How will an Open-Access System Improve Scientific Research?

From Popular Science.

As science has become increasingly complex and interconnected, even the smallest a-ha instance demands that researchers spend the bulk of their time on grunt work—combing through relevant journal articles that are poorly annotated, begging colleagues for necessary materials (a biologist may need specific cell lines, for instance), and tracking down data sets. As scientific goals grow more multifaceted, the challenges for research and development lie not only in the experiments themselves, but also in the transfer of information among peers.

Enter John Wilbanks, executive director of the Science Commons initiative, and the six-year-old innovation of its parent organization, Creative Commons—an intelligent, understandable copyright that's revolutionizing how everything from photos to publications are shared.
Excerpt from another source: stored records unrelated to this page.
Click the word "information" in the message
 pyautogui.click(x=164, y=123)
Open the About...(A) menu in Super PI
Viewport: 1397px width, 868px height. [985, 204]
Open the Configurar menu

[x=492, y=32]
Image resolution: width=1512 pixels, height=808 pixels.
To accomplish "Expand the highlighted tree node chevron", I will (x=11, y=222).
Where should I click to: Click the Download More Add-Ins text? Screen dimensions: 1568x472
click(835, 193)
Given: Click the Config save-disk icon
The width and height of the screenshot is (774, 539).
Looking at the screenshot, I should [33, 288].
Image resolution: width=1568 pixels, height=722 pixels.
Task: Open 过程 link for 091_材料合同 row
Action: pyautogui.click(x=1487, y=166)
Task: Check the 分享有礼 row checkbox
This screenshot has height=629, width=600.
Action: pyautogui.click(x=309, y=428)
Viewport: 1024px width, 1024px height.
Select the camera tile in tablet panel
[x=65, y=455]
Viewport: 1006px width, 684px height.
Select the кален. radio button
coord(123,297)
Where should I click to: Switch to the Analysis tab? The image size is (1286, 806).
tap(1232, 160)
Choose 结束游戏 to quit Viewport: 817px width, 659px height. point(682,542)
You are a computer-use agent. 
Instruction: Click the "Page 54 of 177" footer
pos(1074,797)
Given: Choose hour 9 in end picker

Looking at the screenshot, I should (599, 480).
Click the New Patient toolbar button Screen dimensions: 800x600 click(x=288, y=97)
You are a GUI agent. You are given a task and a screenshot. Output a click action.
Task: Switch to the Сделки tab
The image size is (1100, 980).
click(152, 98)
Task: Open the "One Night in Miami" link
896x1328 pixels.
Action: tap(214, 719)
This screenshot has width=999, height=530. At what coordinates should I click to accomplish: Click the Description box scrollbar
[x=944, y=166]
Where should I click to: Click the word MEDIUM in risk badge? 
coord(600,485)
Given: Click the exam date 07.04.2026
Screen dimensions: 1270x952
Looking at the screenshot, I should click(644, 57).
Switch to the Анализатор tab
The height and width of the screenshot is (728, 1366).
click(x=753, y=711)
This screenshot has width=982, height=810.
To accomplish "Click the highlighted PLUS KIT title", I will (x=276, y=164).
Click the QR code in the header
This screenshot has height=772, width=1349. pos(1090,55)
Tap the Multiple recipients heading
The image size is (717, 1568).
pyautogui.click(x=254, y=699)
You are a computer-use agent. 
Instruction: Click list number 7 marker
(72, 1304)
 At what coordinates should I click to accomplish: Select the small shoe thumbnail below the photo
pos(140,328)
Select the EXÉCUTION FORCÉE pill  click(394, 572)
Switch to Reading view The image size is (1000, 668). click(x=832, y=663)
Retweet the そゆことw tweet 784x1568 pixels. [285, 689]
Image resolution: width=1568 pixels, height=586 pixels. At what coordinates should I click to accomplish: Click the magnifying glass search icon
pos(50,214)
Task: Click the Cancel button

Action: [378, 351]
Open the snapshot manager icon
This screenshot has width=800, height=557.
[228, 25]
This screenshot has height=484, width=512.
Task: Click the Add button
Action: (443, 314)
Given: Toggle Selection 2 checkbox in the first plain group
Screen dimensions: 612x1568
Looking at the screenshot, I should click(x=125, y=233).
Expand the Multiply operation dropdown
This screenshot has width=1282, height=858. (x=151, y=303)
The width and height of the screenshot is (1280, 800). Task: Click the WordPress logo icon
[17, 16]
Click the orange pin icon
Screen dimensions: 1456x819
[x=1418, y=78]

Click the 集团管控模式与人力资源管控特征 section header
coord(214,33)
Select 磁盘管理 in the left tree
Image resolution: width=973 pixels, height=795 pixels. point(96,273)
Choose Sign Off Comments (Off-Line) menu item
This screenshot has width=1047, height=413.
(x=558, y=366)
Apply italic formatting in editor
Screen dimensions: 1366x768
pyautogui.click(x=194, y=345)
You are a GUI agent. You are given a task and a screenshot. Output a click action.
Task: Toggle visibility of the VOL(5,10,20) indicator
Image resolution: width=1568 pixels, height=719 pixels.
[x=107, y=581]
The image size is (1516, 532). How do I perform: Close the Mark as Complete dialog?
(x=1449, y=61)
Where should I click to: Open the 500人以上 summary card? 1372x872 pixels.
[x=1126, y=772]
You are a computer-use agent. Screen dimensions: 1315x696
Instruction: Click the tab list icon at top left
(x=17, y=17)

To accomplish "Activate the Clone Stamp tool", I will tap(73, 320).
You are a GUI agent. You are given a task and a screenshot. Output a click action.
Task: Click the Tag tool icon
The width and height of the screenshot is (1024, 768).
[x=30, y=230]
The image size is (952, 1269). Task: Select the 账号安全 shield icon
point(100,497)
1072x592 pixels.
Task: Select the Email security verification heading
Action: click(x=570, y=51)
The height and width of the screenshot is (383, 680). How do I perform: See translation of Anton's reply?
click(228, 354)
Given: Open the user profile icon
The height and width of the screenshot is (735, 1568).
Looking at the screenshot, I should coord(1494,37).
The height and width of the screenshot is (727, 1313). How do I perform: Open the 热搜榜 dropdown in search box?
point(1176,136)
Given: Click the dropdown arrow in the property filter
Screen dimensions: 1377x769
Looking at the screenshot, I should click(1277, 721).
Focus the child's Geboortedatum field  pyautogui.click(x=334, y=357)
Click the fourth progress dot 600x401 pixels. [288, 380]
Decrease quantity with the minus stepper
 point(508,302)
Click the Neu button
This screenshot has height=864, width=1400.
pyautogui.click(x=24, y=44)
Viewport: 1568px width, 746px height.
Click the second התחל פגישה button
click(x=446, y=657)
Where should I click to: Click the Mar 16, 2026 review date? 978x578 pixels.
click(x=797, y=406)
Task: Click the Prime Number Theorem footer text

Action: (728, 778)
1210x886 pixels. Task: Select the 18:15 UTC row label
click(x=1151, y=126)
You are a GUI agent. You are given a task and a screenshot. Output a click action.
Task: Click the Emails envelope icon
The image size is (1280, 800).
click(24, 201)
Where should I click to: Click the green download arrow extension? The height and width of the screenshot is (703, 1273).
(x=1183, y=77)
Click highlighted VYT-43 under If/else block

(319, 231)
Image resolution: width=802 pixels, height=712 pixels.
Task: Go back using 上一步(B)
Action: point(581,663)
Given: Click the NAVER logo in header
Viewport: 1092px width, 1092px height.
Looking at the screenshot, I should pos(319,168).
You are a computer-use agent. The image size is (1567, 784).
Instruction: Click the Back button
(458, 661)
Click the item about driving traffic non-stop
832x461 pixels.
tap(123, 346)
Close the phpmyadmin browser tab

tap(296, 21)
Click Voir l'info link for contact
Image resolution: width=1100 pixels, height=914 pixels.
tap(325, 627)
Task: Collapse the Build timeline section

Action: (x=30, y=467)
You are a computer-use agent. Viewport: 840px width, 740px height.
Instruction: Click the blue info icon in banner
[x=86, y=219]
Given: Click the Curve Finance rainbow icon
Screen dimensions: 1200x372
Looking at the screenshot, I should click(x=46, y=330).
Wilbanks and his team (which includes Nobel Prize winners Joshua Lederberg and John Sulston) are focused on three areas where roadblocks to scientific discovery are most common: in accessing literature, obtaining materials, and sharing data.

In June, Science Commons introduced a set of tools to allow authors greater control over papers published in scientific journals. And this week, Science Commons is expanding its Neurocommons project with the launch of an open-source research platform for brain studies. By using text-mining tools and analysis software to annotate millions of neurology papers, researchers worldwide can find relevant information in a matter of minutes.

In five years, if everything comes out as I (Wilbanks) hope, you'll have a system that looks like Amazon for the life sciences. You could click on one thing—a relevant cell line, for example—and get recommendations for related research or tools. You could one-click and order that cell line from a third party instead of having to ask another laboratory to stop doing research and manufacture it for you.

In today's system, you don't get rewarded for sharing. And you sometimes get ahead by deliberately withholding. Even if it's not a matter of deliberately withholding, it takes a great deal of effort to share information with others once you're through with it. It takes common standards to annotate data and databases to hold the data. It takes infrastructure to make sharing work.

The Gates Foundation, is now offering millions for malaria research, and it's contingent on the researchers making it available to share. Sharing maximizes the return on investment in early-stage research. No pharmaceutical company is making money by selling biological knowledge—they make money by selling chemicals. So getting as much of that knowledge as possible into the efficiency of the Web-commerce world is going to make it faster to find those chemicals.